Editorial

Mit ChiSao im Infight unschlagbar!

Mit einem Auszug aus meinem für die erste Hälfte 2020 vorgesehenen fast 400-seitigen Konzept-Buch über ChiSao möchte ich mit euch ins neue Jahr starten.

Beobachten wir Boxkämpfe im Ring, fällt uns auf, dass aus der sauberen Boxerei schnell ein gegenseitiges Einklemmen und Verhaken der Arme wird, sobald sich die Gegner zu nahekommen.

Der Ringrichter muss sie dann verwarnen und trennen, damit sie wieder das tun, was die Zuschauer erwarten: Boxen!

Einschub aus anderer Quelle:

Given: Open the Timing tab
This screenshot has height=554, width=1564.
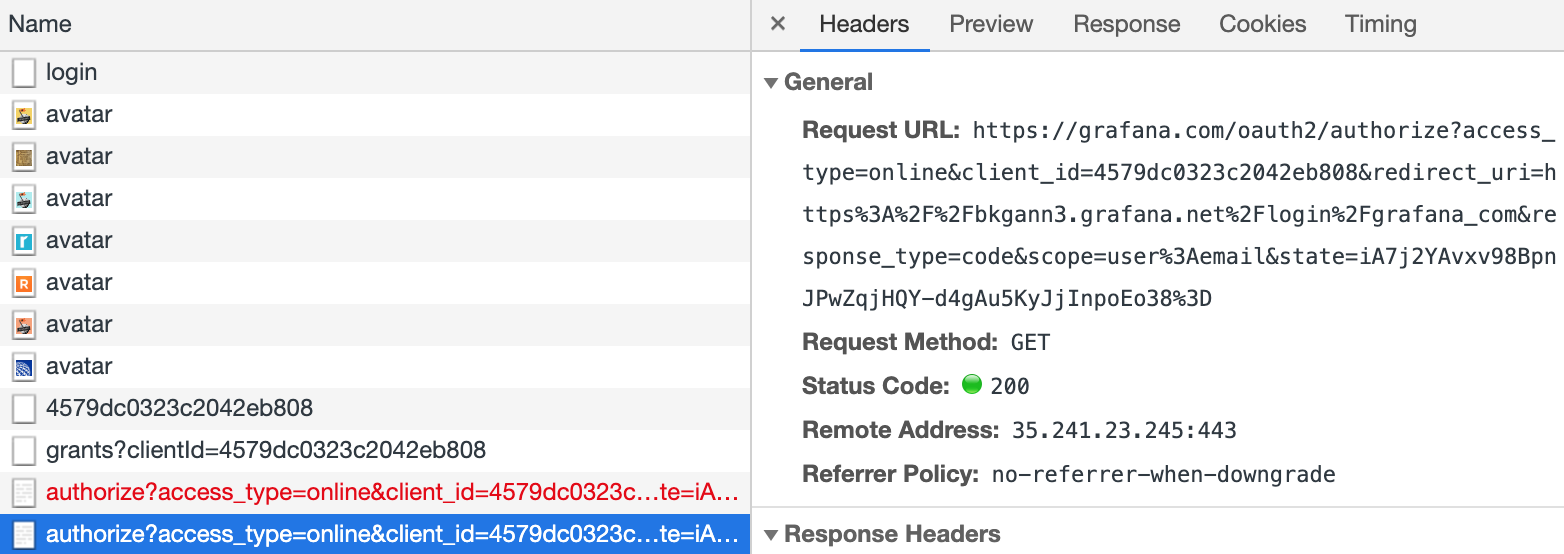Looking at the screenshot, I should (x=1380, y=25).
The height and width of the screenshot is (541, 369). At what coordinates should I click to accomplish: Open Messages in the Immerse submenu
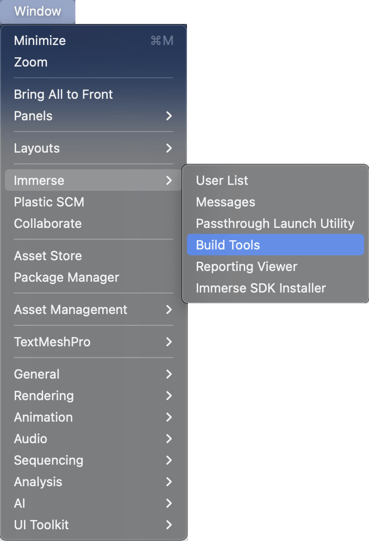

Und hätte man den Kontrahenten die Hände nicht mit Boxhandschuhen zu Fäusten gebunden, würden sie auch die Handgelenke des Gegners greifen wollen, um ihn am Schlagen zu hindern.

Diese vom Zuschauer eher ungeliebte Phase des Boxens nennt man Clinchen. Sie liegt in der Grauzone zwischen Boxen und Ringen.

Erlaubten es die Regeln, würden Kämpfer hier Ellenbogenschläge, Knietritte und auch Kopfstöße einsetzen, bevor der Kampf zu einer Art Ringen im Stand wird.

Von der Menschheitsgeschichte der Kampfkünste her ist die wirklich unnatürliche Phase dabei das Boxen mit Fäusten, das sich z.B. in Europa erst als Ausfluss des Fechtens entwickelte und in Japan unbekannt war, bevor man dort den ersten amerikanischen Boxkampf im Kino sehen konnte.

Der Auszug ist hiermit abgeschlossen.